What is required >>
In the records below, rewrite the stretch from the line containing "The width and" through the end of the records, including both ends and with the pictures omitted. Add -19 to every coordinate in the answers and leave all other text unchanged.

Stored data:
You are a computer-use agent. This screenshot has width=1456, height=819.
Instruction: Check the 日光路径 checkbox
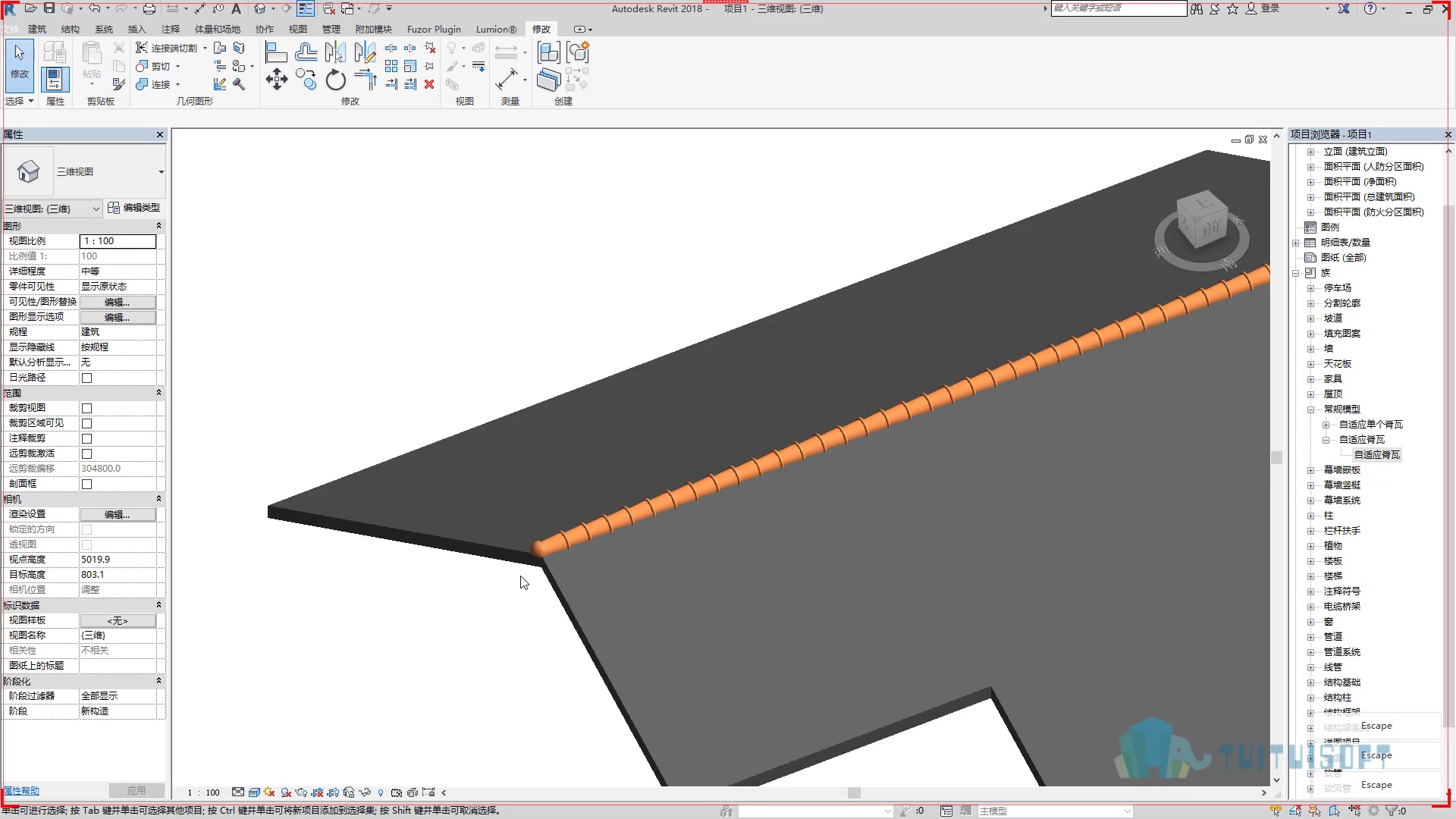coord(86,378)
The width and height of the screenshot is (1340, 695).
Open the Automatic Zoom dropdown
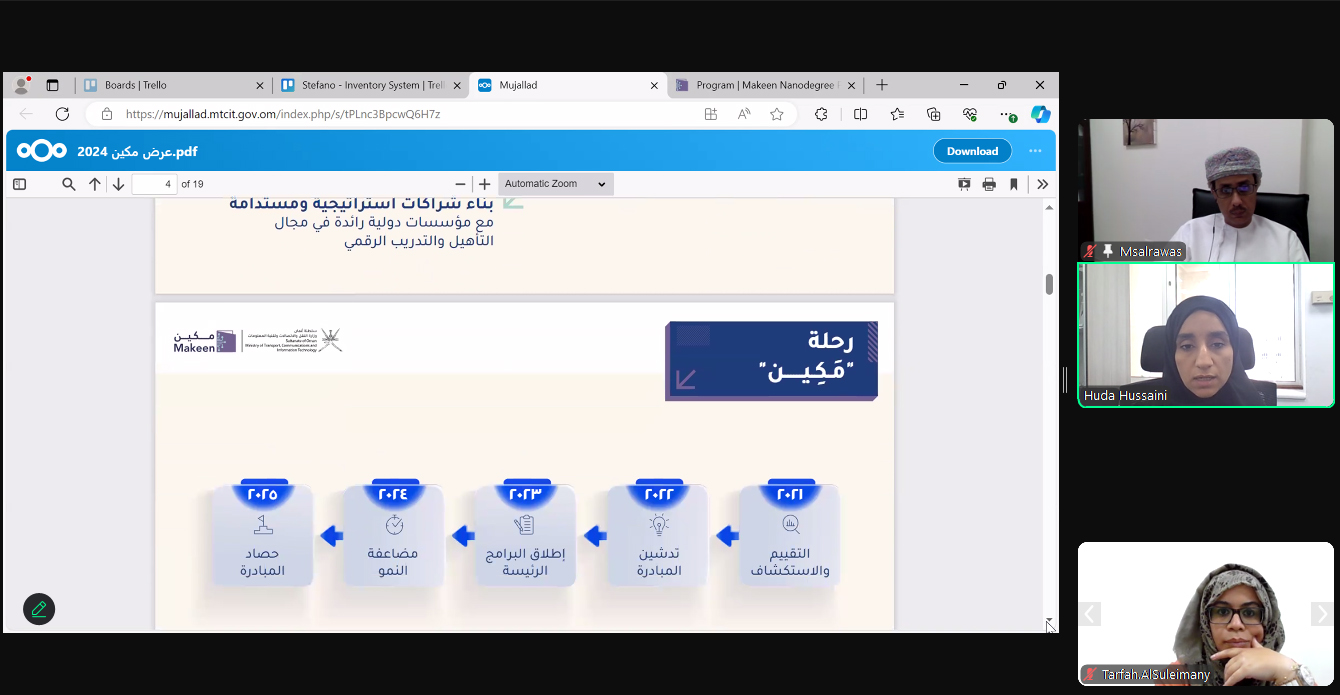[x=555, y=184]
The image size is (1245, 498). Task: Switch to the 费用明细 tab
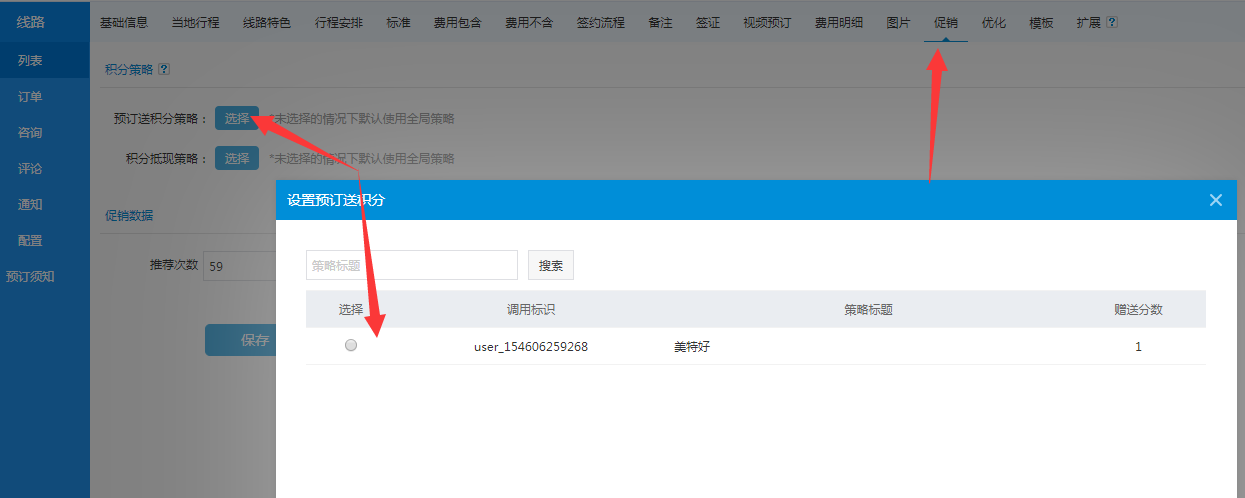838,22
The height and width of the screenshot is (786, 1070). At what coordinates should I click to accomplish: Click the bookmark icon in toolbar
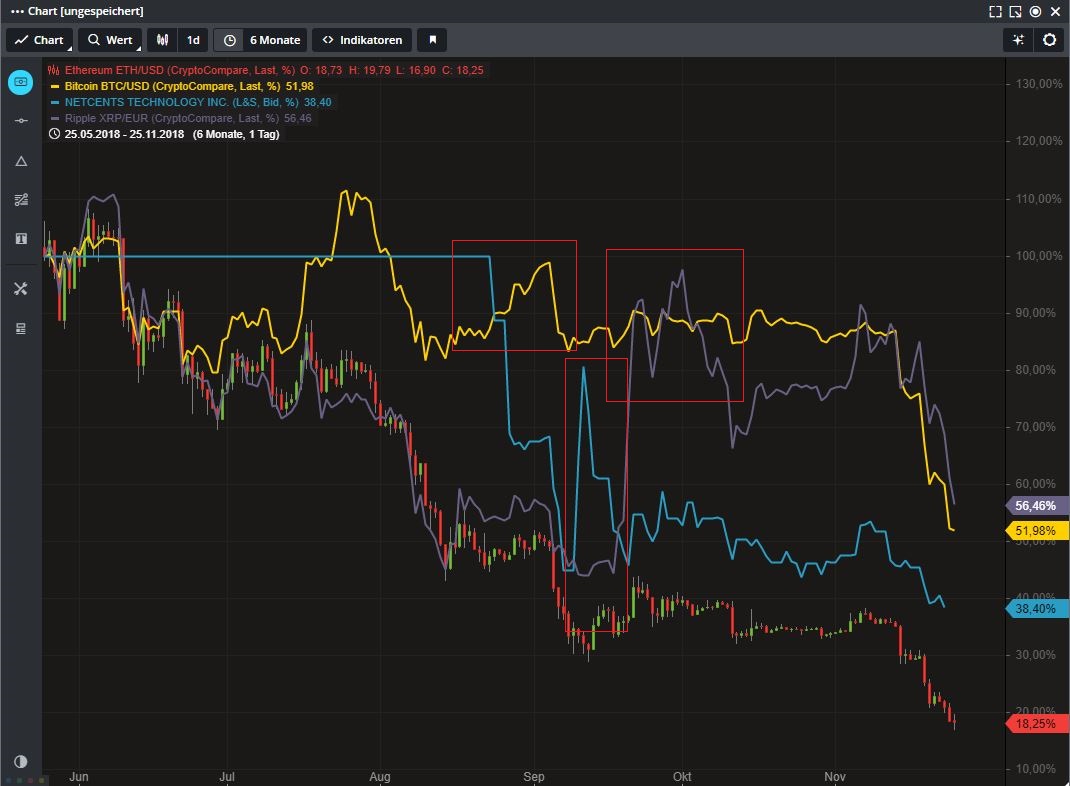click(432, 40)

Response below >>
The width and height of the screenshot is (1340, 695).
Open the Automatic Zoom dropdown
[x=536, y=165]
The image size is (1245, 498). Task: Switch to the 费用明细 tab
819,3
The height and width of the screenshot is (786, 1070). At what coordinates should I click to accomplish: Click the bookmark icon in toolbar
click(413, 21)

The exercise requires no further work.